PhD Thesis Proposal Defence


Title: "Practical Symbolic Static Analysis For Effective Bug Detection"

by

Mr. Yiyuan GUO


Abstract:

Static analysis infers the behaviors of programs without executing them and 
is widely used to detect bugs automatically. Many static analysis techniques 
employ symbolic methods where symbolic variables are introduced for unknown 
values and the program state is expressed in symbolic formulas. However, we 
encounter great challenges in making the symbolic method effective for bug 
detection in realistic, million-line codebases. First, when targeting 
real-world software, the inherent limitation of static analysis often leads 
to the introduction of many under-constrained symbolic variables, causing 
significant imprecision. Second, the scalability of the symbolic method is 
greatly affected by its memory model, especially when the checked property 
involves complex interactions between memory and numeric values. This thesis 
presents contributions to improve the precision and scalability of the 
symbolic method for enabling practical static bug detection at an industrial 
scale.

The first work focuses on addressing the imprecision of divide-by-zero 
detection caused by under-constrained symbolic variables. Our key idea is to 
gather extra evidence about the under-constrained variables by inferring the 
programmers' beliefs, which helps the static analyzer to report bugs that are 
more likely to be true. Our evidence-based inference approach greatly 
outperformed existing solutions in precision: 72 divide-by-zero bugs were 
uncovered in large codebases such as the Linux kernel with a low false 
positive rate of 22%.

The second work addresses the scalability problem of the symbolic method for 
handling intricate semantics of memory operations. Specifically, we study the 
problem of static buffer overflow detection, where mutually dependent program 
properties of heap and numeric value need to be precisely tracked at the same 
time. We observe that the key is to handle symbolic heap locations, i.e., 
heap locations with possibly symbolic numerical offsets.

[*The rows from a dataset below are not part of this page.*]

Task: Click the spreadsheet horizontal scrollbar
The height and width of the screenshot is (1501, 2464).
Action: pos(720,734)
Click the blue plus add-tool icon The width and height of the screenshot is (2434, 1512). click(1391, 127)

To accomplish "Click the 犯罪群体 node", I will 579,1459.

By introducing a 
disjointness assumption into the memory model, we enable strong updates 
efficiently and support a summary-based modular analysis algorithm. While 
existing works either cannot finish or produce an excessive number of false 
positives, our approach can handle millions of lines of code in less than 
four hours with a false positive rate of 37%.


Date:                   Monday, 25 November 2024

Time:                   3:30pm - 5:30pm

Venue:                  Room 5501
                        Lifts 25/26

Committee Members:      Prof. Charlesz Zhang (Supervisor)
                        Prof. Qiong Luo (Chairperson)
                        Dr. Dongdong She
                        Dr. Shuai Wang